----- Dataset

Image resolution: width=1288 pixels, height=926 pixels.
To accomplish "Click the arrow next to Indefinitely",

----------
----- Dataset

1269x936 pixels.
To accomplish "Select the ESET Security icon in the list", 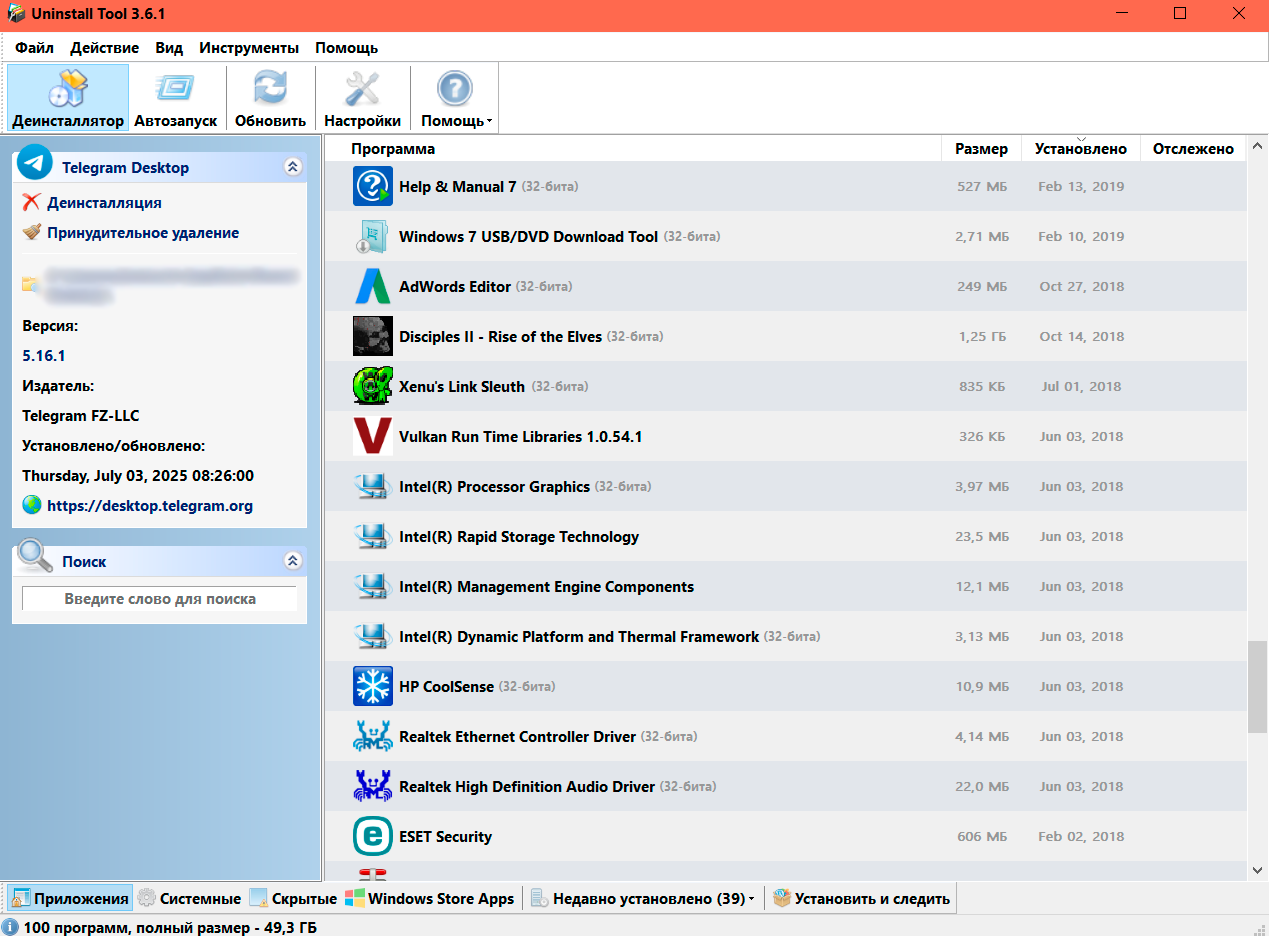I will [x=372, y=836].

----------
----- Dataset

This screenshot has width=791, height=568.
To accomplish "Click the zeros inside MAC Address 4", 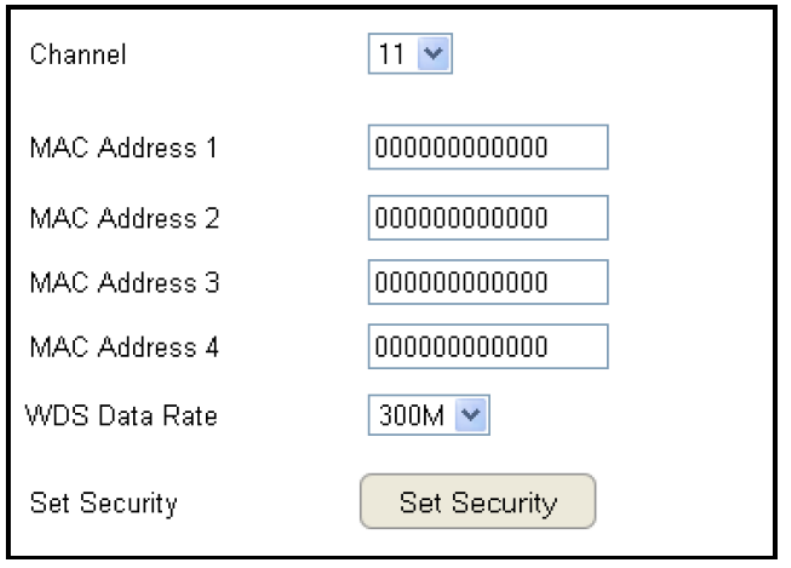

----------

■ **Assignment**
From the listing above, the lines starting with the one that has "Image resolution: width=1288" and running through the one that has "the arrow next" should be copied exactly, ends included.

■ **Output for this task**
Image resolution: width=1288 pixels, height=926 pixels.
To accomplish "Click the arrow next to Indefinitely",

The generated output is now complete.